今大会、個人的な優勝予想はアルゼンチンだったのだが、ここまでのあまり褒められない試合内容を含めて“アルゼンチンらしい”勝ち残りとなった。きっ抗した展開を最後に突き崩してしまうメッシとアンヘル・ディ・マリアという2大スターの存在感と、涼しい会場での試合が続いているために消耗が少ないであろう2点は、重要なアドバンテージと言える。一方、この準々決勝に向けては左SBのマルコス・ロホが出場停止となるのが不安要素である。
対するベルギーは、米国とのシュート数50本を超える、まさに“殴り合い”を制しての勝ち残りとなった。今大会、いささか決定力不足の感もあるベルギーだが、GKティボ・クルトワと、ダニエル・バン・ブイテン&バンサン・コンパニの両CBで形成されるゴール前中央部は、まさに城塞。全体として身体的に恵まれた選手が多いこともあって、「攻め込まれても最後は体で何とかしてしまう」プレーはアルゼンチンのような小柄な選手が多いチームにとっては天敵となり得る。攻撃面では米国戦で決勝点を記録した21歳のFWロメル・ルカクの再爆発に期待したい。190センチ・100キロのボディから繰り出されるキャノン砲は驚異的だ。
オランダはポゼッション型に変身するのか?
今大会、5バックをベースにした堅陣からアリエン・ロッベン&ロビン・ファン・ペルシという大会最強の2トップを走らせるカウンターアタックが機能しているオレンジ軍団。5−1で圧勝したスペイン戦はその白眉(はくび)とも言える試合内容だったが、コスタリカとの試合は難しいゲームになるかもしれない。

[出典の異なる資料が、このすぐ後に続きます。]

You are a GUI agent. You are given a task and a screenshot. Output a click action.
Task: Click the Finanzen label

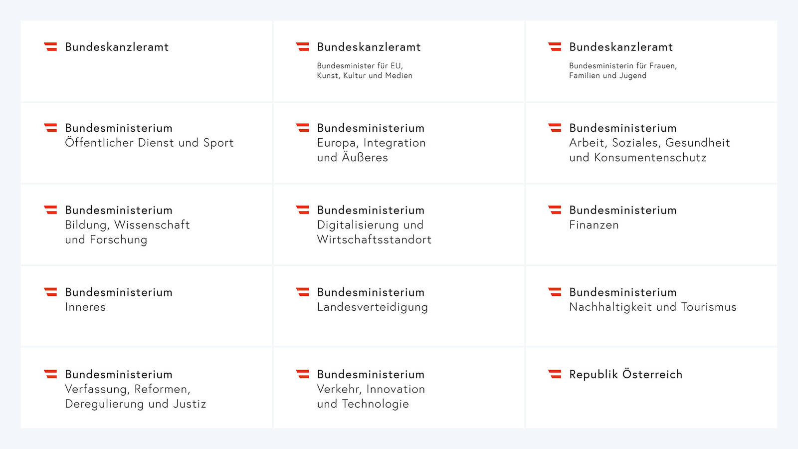594,225
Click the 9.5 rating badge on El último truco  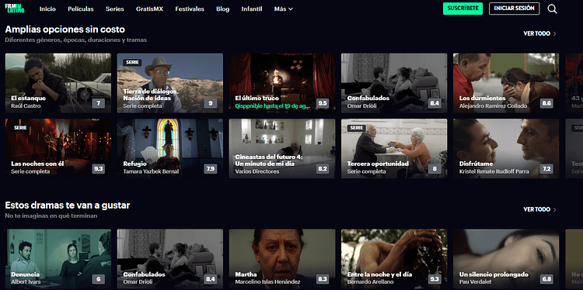[x=323, y=103]
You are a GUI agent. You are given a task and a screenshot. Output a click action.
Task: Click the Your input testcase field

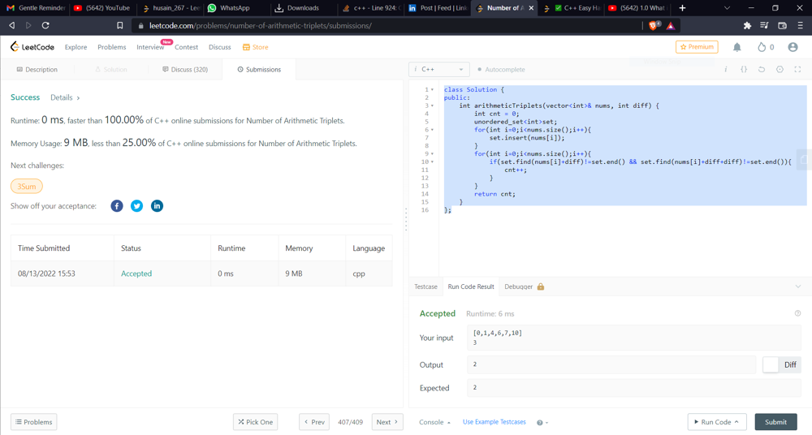click(x=633, y=338)

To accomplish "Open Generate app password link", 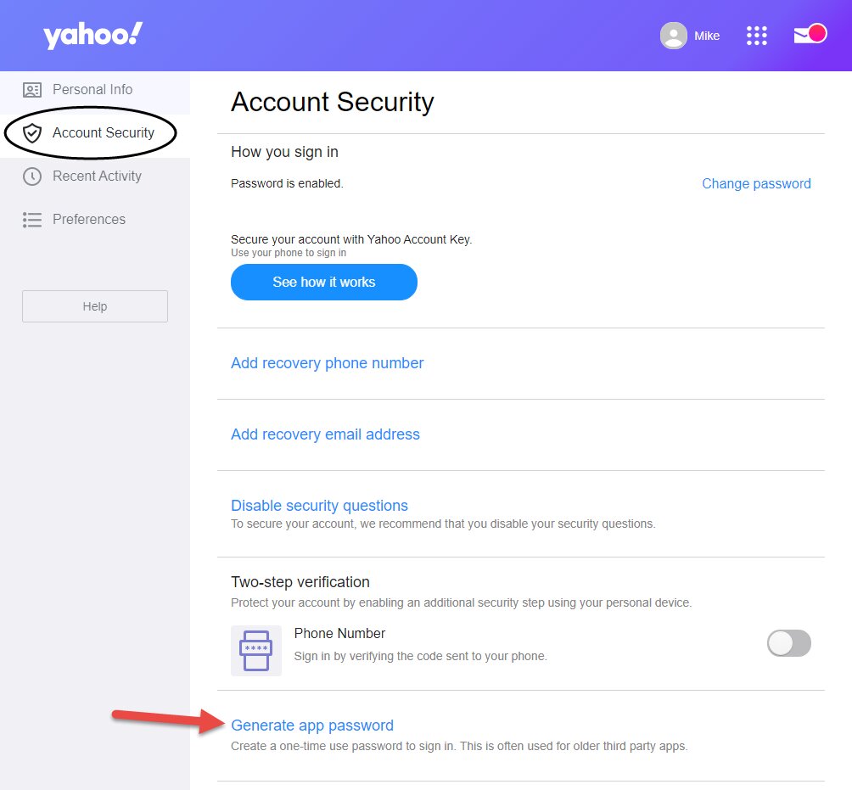I will click(x=312, y=726).
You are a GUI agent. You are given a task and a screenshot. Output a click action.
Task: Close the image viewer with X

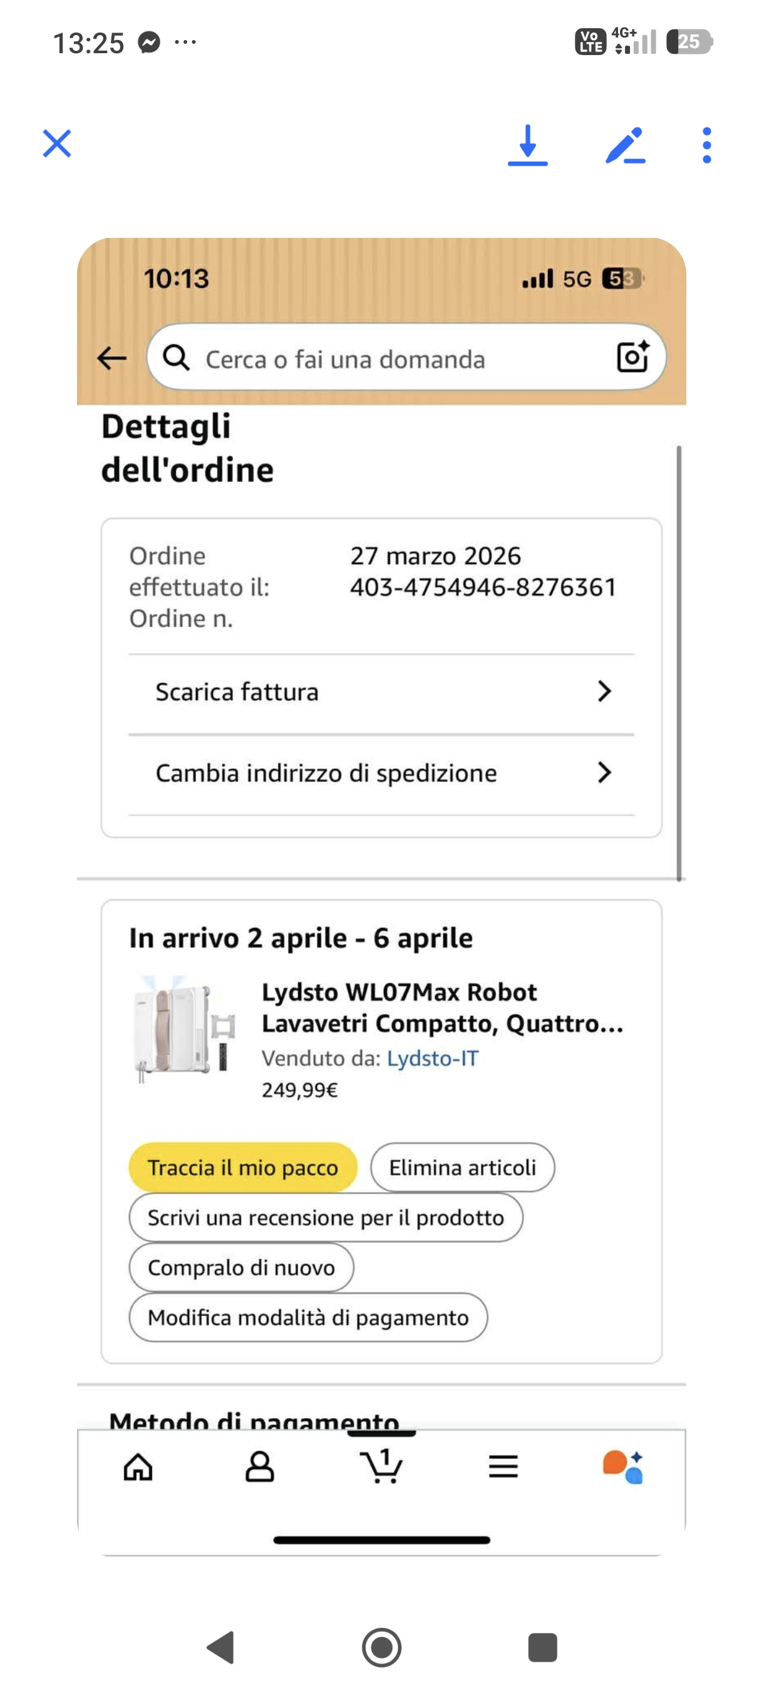[57, 143]
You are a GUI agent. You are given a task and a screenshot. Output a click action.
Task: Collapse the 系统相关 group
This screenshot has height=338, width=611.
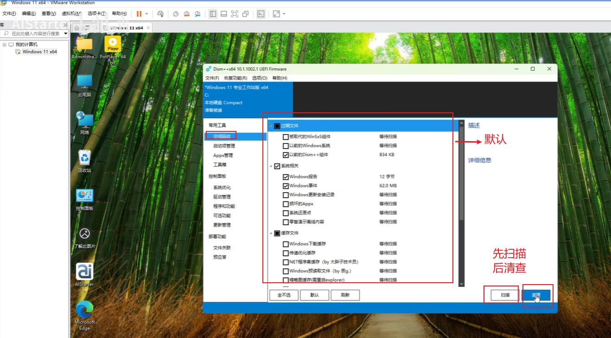[x=271, y=166]
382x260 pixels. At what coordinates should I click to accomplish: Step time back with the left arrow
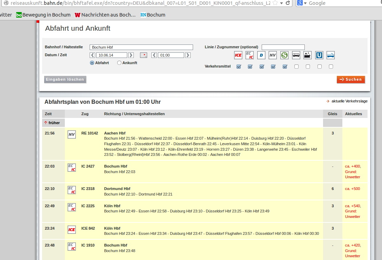tap(154, 55)
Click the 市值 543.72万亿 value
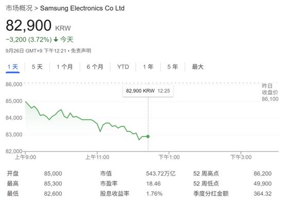 point(161,174)
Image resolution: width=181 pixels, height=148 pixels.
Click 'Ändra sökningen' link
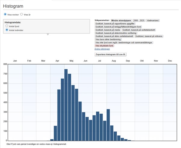(x=102, y=49)
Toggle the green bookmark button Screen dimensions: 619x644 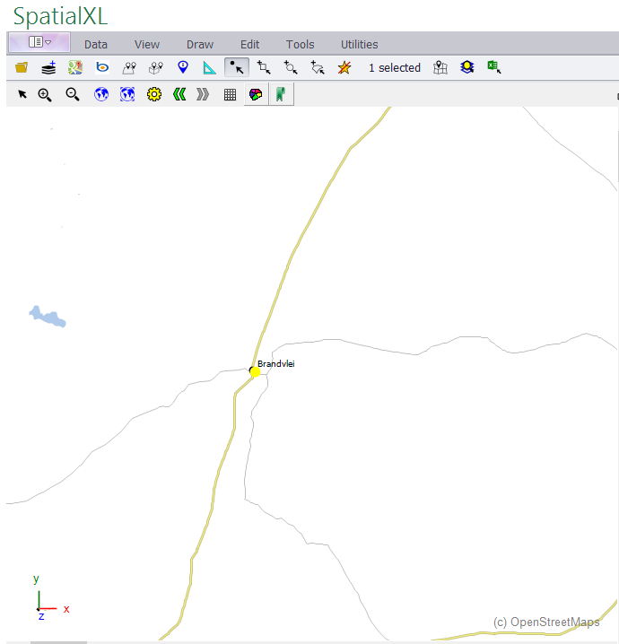(281, 94)
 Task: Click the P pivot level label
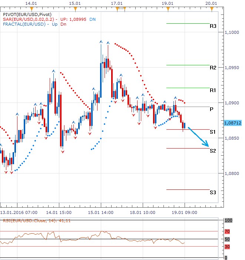(x=211, y=109)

というのも、コスタリカもまた5バックをベースにした堅守速攻で勝ち残ってきたチームだからだ。オランダに対しても割り切った守備からの速攻を狙ってくることは想像に難くない。オランダは本来、ボールを握って相手を押し込むポゼッションゲームを得意とするチームではあるのだが、その「変身」がうまくいくかどうか。中盤の要であるナイジェル・デ・ヨングを負傷で欠くのも不安要素となる。
対するコスタリカも、ラウンド16で退場となったストッパーのオスカル・ドゥアルテが出場停止。屈強な肉体に加えてフィード面でも貢献していたこの男の不在は、意外に大きなダメージとなるかもしれない。我慢の展開となることは必至なだけに、代役となりそうなジョニー・アコスタの奮闘に期待が懸かる。175センチとCBとしては小柄ながら、意外なほどの高さも持つ選手だ。
過去、幾多の名勝負を大会史に刻み込んできた「W杯の準々決勝」。ベストゲームを選ぶのがすでに難しいほどの「名勝負乱発」となっている今大会だけに、どんなビッグゲームが誕生するのか。夜ふかししても損のなさそうな、そんな試合がそろったのは間違いない。